*INPUT MATERIAL*.
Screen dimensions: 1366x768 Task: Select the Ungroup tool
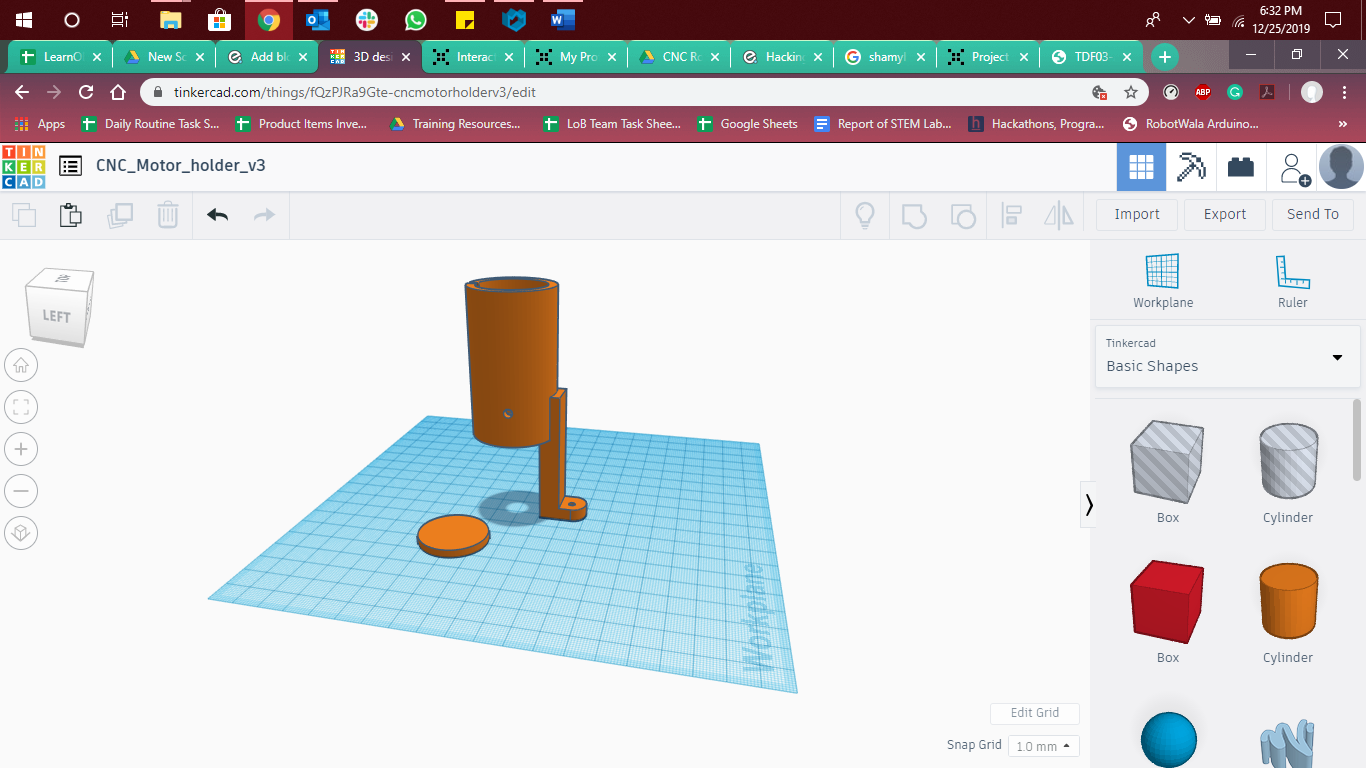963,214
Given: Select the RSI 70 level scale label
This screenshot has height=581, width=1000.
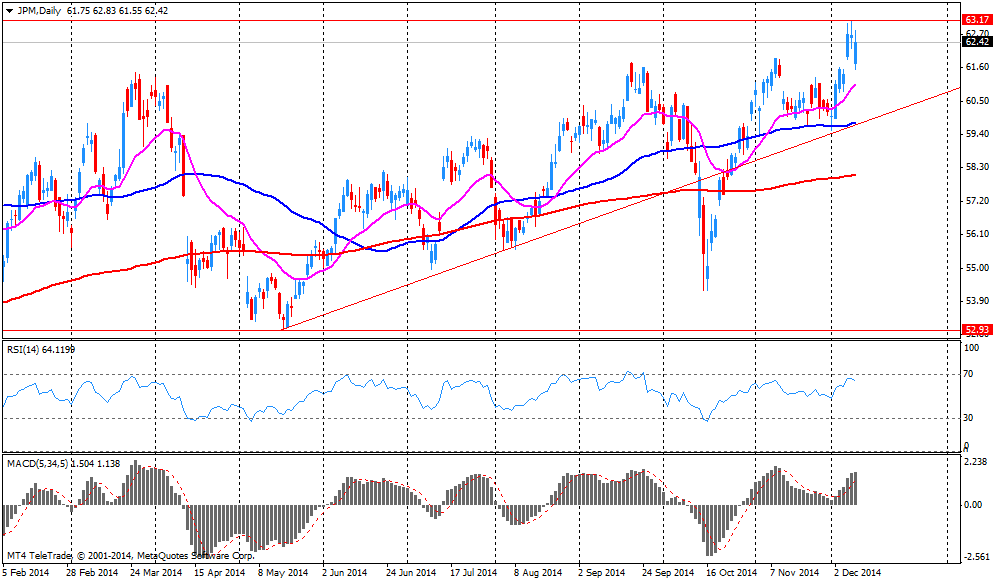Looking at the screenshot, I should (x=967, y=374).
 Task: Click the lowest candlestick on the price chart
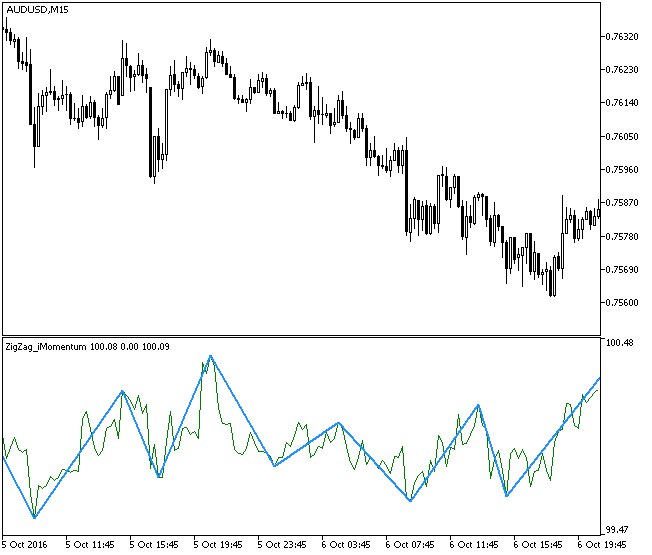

*DIRECTIONS*. Once the pictures are set aside, repeat the data above exactly as written.

*TASK RESULT*.
Screen dimensions: 1366x768 Task: Select the Ungroup tool
963,214
Given: Select the RSI 70 level scale label
This screenshot has height=581, width=1000.
Looking at the screenshot, I should (x=967, y=374).
 Task: Click the lowest candlestick on the price chart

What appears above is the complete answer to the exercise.